Per fare chiarezza su questa vicenda, tuttosesto.net ha chiesto in esclusiva l’opinione al maestro Fabio Chiari, presidente della Scuola di Liuteria toscana Fernando Ferroni di Sesto Fiorentino:
“In relazione all’ultimo articolo pubblicato su La Stampa riguardo all’invasione dei violini di fabbrica cinesi e dei paesi dell’est, mi sento in dovere, come presidente della Scuola di liuteria toscana nonché liutaio professionista iscritto all’Anlai (Associazione Nazionale Liuteria, ndr) e riconosciuto dalla regione Toscana, di intervenire sull’argomento.

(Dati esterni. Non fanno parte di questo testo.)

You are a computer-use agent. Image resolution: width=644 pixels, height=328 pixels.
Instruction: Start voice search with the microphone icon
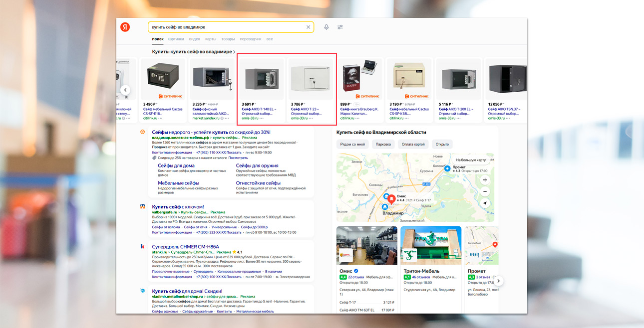(326, 27)
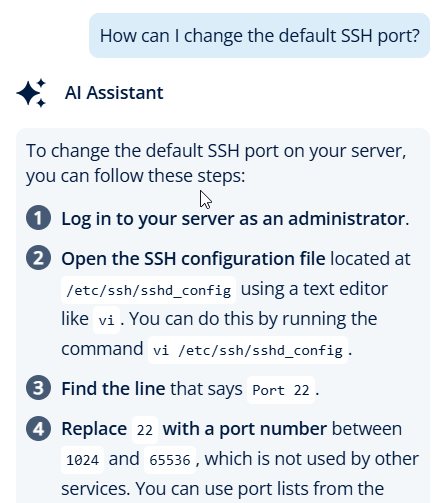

L’articolo su La Stampa è solo l’ultimo di una lunga serie di articoli che negli ultimi tempi sono apparsi sulla stampa nazionale nei riguardi di questo problema, ma la questione è assai più complessa di quanto sembri e va affrontata con cognizione di causa altrimenti si rischia di fare solo polverone senza arrivare a toccare le questioni davvero importanti. Mi preme sottolineare il fatto che io già oltre dieci anni fa, quando facevo parte dell’Ali, denunciai in un’assemblea pubblica tale situazione, ma le mie parole caddero nel vuoto. Ora tutti dicono quello che dicevo io allora, per fortuna ci sono i filmati di Youtube che testimoniano che avevo già capito il problema quando tutti mi prendevano in giro.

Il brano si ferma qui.